K8s logging at scale: from kubectl logs to the PLG stack

Find out how viewing log output in real time using ad-hoc tools like the kubectl logs –tail command gives you an easy way to see what's going on in your system during the development process, and what you need to consider when choosing a solution for real production-scale kubernetes environments.

Regardless of how long you've been working with Kubernetes-based systems, there's one problem determination technique that we can guarantee is in your tool kit: log messages.

During the development process, viewing log output in real time using ad-hoc tools like the kubectl logs –tail command gives you an easy way to see what's going on in your system.  

When you deploy your container into a production environment, however, maintaining that level of observability can become a burden as you try to manage and analyze large volumes of messages from multiple containerized applications executing in multiple pods. In modern cloud-native environments. one must collect, understand, and investigate millions of logs from different sources to understand what’s happening at an application’s runtime.

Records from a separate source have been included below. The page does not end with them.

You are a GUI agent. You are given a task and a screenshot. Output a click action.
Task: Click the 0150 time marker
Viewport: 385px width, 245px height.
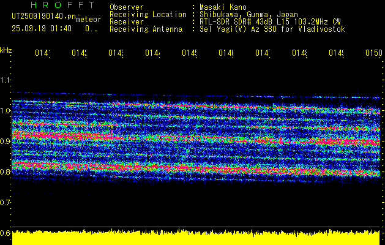pyautogui.click(x=373, y=54)
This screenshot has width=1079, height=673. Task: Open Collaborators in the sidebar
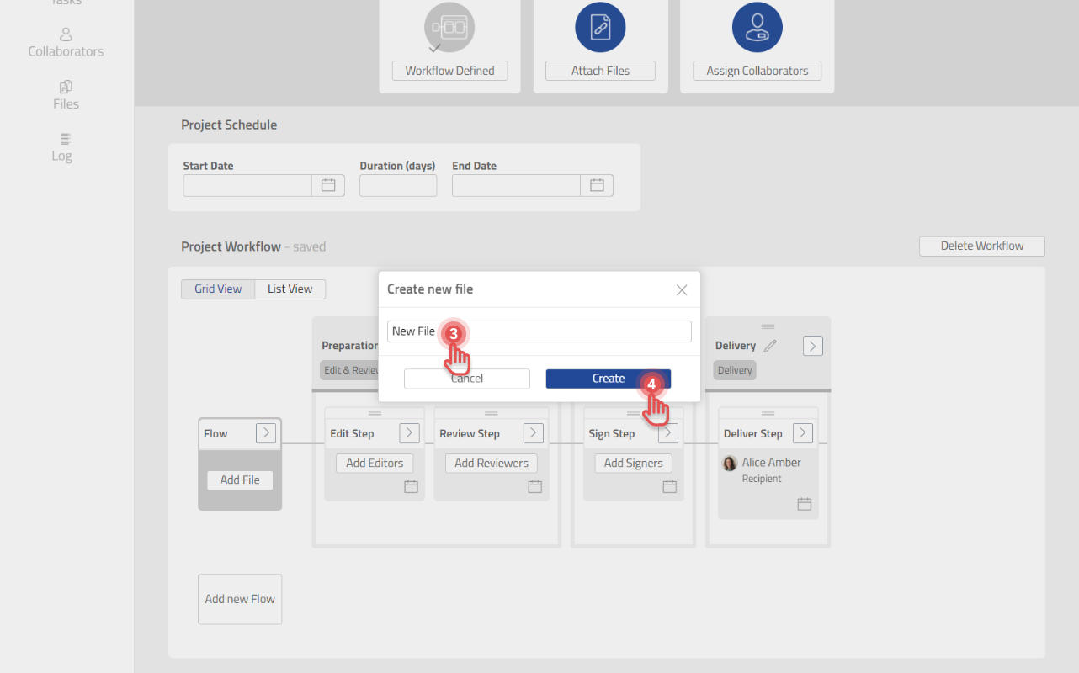[66, 43]
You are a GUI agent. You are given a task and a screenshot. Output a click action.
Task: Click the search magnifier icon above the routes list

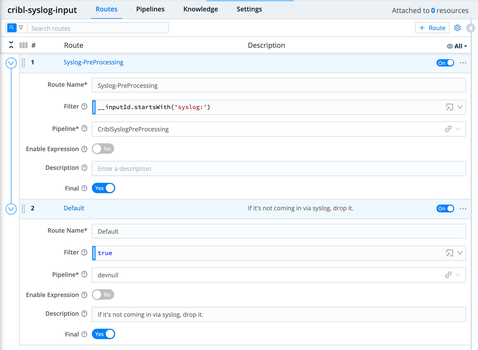pyautogui.click(x=11, y=27)
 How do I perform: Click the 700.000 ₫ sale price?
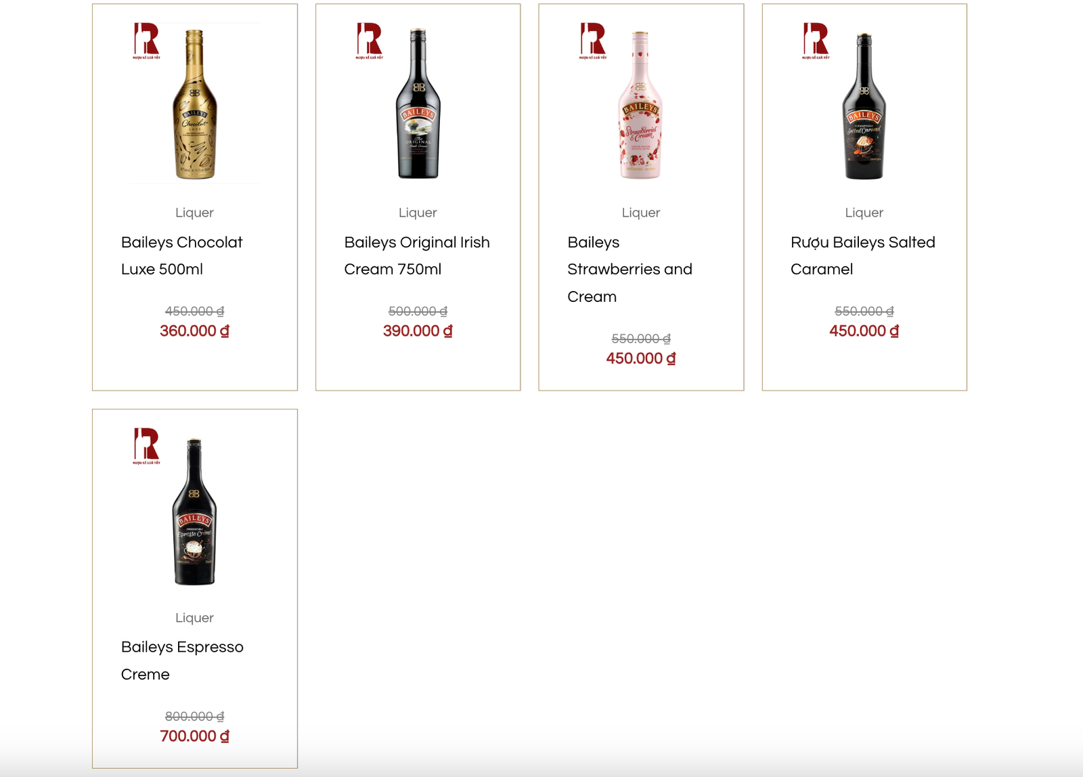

Legacy logging solutions simply can’t keep up with the complex, distributed infrastructure nature of modern product environments, making finding a simple and performant solution to help you manage this complexity a key to your ongoing Kubernetes logging management efforts. In - Loki by Grafana.

Enter Grafana Loki 

You almost certainly have heard of Grafana, the company that has made its mark with open-source software that enables easy visualization of data from many different sources. In the Kubernetes world, Grafana may be best known for the metrics visualization component of the Prometheus-based cluster metrics solution.  

But things are changing and more recently, Grafana has been evolving into a full-blown observability vendor in its own right, with new projects such as Loki, Mimir, and Tempo addressing the key observability requirements for logging, tracing and metrics.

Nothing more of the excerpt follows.